One more example of a partial substitute for a merger of health and social agencies was the Milwaukee Vocational School health examination project undertaken by the Wisconsin Anti-Tuberculosis Association. The plan for following the 5,348 examinations for the purpose of securing corrective work where indicated drew in all the large and many of the smaller private social agencies, in addition to the city health department, the county dispensary, and the juvenile and municipal court probation departments. The cases were assigned after clearing in the social service exchange. If our sole objective had been economy in administering this particular activity, the plan would have

had worth, but its greatest value lay in the more or less unconsciously received education of the workers in the agencies participating. Health agencies should engineer projects of this kind as vehicles of education.

These illustrations of cooperative effort by health and social agencies have been presented with the frank purpose of proving an alibi. Then, to conclude, a separate administration of health and social agencies is desirable in this year of complexity, 1925, but not independent in the sense in which the oil companies use the word to denote having nothing to do with each other.
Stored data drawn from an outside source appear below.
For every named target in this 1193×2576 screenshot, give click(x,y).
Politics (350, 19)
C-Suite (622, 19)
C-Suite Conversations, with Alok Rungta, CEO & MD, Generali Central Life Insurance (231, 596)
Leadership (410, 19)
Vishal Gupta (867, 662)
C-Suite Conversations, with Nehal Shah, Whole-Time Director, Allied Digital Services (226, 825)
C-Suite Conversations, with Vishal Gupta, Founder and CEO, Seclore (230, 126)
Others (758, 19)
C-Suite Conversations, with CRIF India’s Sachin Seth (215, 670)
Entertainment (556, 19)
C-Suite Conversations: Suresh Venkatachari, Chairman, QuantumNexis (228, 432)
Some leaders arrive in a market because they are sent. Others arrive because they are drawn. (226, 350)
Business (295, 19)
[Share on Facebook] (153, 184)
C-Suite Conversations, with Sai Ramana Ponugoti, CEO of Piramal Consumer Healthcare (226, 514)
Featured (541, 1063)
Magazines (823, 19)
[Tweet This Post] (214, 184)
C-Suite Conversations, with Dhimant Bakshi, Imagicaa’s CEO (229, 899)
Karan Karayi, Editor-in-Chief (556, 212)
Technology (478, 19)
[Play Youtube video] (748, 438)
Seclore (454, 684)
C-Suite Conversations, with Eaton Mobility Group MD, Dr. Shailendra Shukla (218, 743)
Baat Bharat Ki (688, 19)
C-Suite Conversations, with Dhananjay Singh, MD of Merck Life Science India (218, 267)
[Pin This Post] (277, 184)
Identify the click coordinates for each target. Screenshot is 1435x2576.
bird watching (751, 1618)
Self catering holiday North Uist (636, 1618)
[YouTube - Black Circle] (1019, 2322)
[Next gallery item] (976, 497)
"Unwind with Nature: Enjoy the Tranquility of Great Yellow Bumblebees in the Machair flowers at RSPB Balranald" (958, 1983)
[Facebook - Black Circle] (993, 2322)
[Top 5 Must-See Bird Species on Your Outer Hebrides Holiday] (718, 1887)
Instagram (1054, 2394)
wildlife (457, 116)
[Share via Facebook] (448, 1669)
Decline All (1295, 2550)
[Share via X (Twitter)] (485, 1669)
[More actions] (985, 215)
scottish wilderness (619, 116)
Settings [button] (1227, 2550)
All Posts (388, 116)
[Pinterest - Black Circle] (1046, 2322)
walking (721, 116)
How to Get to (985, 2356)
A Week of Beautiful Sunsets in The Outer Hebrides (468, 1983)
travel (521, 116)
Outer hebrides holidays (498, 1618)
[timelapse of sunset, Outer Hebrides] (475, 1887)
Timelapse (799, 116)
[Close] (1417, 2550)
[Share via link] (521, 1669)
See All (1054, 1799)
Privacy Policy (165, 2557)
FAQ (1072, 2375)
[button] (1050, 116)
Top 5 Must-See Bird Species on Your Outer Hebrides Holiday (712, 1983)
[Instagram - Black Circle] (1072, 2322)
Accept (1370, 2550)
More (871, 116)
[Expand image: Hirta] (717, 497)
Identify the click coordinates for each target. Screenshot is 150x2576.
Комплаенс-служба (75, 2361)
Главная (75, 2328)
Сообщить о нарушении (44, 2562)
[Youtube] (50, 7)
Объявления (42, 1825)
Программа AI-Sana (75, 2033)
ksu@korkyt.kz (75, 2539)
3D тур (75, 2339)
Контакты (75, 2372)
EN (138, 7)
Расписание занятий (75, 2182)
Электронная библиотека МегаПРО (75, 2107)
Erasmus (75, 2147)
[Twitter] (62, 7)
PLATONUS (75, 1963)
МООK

On the contrary, there must be the greatest recognition of dependence, the one group on the other, if we are to fulfil our large contract.

HEALTH BUDGETS IN MUNICIPAL ADMINISTRATION
AND HOW SOCIAL WORKERS CAN HELP

WHAT ADEQUATE HEALTH SERVICE COSTS
Haven Emerson, M.D., New York

Adequate health service for an individual will cost between ten and seventyfive dollars a year, according to location, work, and intelligence of the person and of the physician responsible. There is, over and above this, the burden which properly falls on the individual for his own health, an obligation, moral or legal, voluntary or compulsory, to provide preventive and treatment facilities which can only be operated with advantage as public services. Some of these public services are essential to the life and happiness of everyone, and should be supplied out of the tax levy, free; others, while commonly bought and paid for by the well-to-do individually, must for the indigent, and often for the wageearner, be provided out of a common purse or for a nominal or minimum wholesale cost charge. It is the public or communal health services we are to consider here, and of first importance is a definition of the inclusions under our term. But, before attempting that, let us agree upon certain indispensable preliminaries.

We must assume that there are, in effect, statutes dealing with what is known as sanitary law or codes, and housing or building law, with, it is to be hoped, zoning law, and industrial conditions or compensation law, i.e., legal authority for control of the individual and his environment so far as these may be required to protect himself and his fellow against preventable diseases.

We must assume that there is authority for the appointment of technically trained professional officers to carry out the provisions expressed under the law and included in the police powers vested in the states.

Let us also assume that such details of communal housekeeping as the provision of an unpolluted and palatable water supply and the disposal of sewage and garbage and cleaning of streets are not to be charged to the cost of health service.